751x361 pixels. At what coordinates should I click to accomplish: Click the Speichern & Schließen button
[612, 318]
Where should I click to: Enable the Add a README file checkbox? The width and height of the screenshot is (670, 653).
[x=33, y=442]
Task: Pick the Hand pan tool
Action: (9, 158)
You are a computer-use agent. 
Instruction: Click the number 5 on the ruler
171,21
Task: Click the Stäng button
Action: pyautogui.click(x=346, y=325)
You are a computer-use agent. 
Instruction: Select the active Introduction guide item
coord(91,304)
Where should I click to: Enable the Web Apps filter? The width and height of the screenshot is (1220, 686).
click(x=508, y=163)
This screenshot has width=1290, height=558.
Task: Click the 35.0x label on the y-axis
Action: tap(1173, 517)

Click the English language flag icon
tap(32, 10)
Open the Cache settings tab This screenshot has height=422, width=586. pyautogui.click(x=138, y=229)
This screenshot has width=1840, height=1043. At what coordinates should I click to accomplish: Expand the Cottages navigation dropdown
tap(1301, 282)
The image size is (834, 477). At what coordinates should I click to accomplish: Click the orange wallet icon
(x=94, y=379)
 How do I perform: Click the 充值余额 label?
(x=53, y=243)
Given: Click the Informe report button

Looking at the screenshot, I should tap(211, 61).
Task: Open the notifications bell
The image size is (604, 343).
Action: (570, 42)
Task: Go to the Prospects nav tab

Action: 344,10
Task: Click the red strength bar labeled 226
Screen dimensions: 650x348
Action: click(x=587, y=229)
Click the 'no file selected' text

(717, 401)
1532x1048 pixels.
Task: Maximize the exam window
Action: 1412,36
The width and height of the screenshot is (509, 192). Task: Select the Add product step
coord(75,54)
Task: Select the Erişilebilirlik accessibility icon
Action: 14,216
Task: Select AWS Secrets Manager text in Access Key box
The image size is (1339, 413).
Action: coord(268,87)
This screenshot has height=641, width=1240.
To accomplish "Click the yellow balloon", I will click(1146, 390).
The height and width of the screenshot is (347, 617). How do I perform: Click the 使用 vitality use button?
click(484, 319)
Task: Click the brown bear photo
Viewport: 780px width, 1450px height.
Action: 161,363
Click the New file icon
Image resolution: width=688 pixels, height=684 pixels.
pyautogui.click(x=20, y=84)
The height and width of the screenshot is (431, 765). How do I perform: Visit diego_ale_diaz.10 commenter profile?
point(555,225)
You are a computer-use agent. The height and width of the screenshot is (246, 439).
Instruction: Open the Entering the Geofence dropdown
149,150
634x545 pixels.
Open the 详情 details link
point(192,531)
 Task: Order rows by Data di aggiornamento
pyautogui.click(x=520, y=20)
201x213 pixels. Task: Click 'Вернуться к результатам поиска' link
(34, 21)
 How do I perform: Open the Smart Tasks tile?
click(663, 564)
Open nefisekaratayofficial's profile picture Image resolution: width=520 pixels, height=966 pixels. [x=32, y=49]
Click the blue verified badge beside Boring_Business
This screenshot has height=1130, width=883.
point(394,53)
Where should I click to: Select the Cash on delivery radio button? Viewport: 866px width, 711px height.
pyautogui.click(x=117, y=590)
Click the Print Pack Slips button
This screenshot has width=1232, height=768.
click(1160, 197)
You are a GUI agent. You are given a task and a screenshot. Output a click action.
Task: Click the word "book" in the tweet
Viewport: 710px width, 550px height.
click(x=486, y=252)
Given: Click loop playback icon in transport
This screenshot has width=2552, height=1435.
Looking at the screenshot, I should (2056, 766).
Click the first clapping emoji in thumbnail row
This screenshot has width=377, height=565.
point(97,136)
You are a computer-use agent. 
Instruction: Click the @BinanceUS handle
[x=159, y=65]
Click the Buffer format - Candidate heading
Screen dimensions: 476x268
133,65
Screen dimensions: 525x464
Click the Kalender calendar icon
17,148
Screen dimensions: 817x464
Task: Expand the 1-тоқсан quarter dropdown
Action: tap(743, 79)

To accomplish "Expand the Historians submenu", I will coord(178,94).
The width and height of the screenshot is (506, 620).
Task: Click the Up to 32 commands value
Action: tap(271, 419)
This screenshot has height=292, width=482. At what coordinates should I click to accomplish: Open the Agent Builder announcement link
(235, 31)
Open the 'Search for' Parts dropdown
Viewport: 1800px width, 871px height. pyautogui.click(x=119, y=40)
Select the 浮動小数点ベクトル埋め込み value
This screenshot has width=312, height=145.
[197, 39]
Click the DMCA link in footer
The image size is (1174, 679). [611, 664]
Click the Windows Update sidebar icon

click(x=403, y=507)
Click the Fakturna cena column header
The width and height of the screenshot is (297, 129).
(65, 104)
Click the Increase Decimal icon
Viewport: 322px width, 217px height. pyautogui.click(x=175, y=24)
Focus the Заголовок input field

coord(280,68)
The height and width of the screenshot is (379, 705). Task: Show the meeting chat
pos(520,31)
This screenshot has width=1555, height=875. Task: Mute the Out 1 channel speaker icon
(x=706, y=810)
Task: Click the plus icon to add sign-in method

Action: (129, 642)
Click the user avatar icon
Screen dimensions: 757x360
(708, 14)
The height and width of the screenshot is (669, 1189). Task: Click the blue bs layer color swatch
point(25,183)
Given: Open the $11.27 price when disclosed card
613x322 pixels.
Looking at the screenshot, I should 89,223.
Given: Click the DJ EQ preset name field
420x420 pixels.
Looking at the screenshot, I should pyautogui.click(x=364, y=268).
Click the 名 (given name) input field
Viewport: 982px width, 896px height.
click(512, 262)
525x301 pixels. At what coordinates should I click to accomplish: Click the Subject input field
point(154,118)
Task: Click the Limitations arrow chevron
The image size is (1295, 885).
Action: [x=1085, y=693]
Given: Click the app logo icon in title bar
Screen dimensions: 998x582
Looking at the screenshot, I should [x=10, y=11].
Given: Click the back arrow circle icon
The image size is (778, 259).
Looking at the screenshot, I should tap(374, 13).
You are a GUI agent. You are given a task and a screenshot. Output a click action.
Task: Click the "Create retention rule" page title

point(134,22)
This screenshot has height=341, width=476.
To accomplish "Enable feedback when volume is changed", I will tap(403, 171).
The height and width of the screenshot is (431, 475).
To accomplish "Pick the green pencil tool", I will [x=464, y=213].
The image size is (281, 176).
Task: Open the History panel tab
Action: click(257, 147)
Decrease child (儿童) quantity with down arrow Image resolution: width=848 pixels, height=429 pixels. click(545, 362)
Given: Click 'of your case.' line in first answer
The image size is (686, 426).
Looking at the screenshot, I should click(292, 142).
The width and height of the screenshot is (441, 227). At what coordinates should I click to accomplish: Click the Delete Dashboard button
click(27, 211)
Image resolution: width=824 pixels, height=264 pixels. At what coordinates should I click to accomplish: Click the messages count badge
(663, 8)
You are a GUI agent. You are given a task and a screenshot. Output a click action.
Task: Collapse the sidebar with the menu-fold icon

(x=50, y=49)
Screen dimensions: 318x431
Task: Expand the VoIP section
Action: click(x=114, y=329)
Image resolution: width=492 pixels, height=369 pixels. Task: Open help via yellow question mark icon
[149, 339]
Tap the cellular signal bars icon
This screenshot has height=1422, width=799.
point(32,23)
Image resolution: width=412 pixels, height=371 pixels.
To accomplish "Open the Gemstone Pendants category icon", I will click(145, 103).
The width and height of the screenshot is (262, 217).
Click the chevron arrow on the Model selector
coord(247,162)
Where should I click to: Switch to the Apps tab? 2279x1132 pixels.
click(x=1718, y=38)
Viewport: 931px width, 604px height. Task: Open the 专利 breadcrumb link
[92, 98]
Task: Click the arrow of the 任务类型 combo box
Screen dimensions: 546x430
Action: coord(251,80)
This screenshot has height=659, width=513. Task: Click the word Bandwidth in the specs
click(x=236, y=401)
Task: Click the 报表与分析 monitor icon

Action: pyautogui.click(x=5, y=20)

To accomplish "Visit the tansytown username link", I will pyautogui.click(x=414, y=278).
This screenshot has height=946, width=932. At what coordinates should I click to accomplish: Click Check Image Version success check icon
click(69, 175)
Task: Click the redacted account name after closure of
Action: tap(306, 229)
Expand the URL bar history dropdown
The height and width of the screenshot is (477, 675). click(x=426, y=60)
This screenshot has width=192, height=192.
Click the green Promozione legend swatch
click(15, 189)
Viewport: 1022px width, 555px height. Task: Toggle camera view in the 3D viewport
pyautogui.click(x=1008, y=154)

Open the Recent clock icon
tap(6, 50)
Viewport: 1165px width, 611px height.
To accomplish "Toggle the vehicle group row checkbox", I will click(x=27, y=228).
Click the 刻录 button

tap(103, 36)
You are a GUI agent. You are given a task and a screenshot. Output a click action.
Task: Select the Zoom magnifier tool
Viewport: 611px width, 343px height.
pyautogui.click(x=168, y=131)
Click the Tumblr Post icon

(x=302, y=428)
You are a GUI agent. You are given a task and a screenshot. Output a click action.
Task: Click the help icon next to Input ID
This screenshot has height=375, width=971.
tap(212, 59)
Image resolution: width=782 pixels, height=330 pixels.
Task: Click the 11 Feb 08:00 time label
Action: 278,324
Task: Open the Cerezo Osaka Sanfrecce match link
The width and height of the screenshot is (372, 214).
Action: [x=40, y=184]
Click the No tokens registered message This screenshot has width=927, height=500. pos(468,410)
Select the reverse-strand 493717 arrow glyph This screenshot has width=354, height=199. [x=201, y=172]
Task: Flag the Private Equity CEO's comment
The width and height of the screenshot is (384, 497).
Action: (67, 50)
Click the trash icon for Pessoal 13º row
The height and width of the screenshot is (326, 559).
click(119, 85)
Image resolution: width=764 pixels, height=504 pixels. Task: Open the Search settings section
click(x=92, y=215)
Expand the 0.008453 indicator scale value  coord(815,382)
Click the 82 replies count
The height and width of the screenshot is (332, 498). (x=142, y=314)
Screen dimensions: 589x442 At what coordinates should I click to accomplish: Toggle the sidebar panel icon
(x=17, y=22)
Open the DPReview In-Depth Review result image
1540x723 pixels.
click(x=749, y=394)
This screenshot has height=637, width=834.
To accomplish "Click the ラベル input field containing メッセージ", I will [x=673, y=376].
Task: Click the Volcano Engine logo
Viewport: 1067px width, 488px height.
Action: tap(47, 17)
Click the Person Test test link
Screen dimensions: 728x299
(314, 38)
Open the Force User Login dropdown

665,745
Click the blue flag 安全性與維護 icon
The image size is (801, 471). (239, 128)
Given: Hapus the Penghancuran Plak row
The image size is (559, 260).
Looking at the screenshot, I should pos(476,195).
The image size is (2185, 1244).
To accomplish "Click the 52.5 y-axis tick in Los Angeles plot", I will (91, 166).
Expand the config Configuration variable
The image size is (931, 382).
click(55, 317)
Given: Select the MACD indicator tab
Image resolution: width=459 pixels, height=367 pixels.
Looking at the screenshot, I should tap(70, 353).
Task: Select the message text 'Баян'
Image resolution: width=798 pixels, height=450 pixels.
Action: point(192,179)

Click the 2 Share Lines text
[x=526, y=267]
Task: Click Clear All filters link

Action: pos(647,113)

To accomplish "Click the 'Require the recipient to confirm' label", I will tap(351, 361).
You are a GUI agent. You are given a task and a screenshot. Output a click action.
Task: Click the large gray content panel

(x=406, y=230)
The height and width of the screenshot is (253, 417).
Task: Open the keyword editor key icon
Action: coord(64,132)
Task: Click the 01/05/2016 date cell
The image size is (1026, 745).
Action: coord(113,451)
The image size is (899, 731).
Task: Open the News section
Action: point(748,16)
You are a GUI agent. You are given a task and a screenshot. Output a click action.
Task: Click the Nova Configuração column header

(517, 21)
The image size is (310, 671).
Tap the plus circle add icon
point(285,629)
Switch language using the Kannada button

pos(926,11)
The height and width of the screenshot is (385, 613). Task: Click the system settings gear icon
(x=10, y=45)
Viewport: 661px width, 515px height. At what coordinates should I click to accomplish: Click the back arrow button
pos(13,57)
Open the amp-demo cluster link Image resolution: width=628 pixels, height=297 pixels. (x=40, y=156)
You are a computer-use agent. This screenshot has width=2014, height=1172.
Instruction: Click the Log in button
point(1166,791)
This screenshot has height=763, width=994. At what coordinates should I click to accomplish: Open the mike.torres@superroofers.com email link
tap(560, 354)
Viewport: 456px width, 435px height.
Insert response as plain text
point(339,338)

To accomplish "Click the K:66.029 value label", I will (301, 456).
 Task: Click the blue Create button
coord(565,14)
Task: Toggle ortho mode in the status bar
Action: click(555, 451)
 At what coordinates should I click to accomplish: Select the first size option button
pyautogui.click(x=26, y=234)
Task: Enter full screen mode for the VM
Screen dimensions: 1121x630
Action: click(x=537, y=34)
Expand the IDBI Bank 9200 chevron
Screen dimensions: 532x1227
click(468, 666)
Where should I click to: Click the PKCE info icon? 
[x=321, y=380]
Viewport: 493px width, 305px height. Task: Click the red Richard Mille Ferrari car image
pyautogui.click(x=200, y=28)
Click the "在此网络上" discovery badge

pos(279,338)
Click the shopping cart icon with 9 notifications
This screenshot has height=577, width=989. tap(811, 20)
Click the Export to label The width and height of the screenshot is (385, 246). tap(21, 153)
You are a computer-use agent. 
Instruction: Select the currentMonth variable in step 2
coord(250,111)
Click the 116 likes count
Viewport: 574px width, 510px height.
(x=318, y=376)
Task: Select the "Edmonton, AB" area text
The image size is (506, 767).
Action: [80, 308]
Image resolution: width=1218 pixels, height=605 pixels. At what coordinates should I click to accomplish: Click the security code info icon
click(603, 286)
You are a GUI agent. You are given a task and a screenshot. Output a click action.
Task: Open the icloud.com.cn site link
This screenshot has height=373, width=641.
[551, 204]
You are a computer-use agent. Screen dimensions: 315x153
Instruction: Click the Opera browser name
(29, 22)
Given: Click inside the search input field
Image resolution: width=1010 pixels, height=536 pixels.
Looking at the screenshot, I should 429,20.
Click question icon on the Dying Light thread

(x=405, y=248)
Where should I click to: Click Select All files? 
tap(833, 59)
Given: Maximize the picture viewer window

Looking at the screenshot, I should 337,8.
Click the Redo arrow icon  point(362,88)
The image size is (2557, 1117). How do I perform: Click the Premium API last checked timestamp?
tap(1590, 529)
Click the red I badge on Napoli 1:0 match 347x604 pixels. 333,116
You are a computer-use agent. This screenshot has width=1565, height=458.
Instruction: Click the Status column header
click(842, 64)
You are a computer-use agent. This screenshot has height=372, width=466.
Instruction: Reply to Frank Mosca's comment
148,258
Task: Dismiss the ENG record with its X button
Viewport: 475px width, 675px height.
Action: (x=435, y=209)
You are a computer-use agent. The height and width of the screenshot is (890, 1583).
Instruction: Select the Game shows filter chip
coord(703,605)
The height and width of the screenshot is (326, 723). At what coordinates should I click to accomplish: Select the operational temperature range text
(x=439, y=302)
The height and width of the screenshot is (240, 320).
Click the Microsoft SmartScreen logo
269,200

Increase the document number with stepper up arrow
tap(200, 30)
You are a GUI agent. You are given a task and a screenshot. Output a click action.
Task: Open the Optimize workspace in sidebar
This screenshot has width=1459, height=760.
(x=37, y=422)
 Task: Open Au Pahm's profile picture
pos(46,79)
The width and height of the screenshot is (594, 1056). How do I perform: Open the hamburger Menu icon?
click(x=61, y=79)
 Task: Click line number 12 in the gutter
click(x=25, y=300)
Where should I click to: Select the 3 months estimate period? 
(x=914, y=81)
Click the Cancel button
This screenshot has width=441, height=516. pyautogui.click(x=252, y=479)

###

**WRITTEN EXERCISE**
Show each line in the records above that contains the word "help".

**COMPLETE RESPONSE**
Image resolution: width=492 pixels, height=369 pixels. Task: Open help via yellow question mark icon
Task: Click the help icon next to Input ID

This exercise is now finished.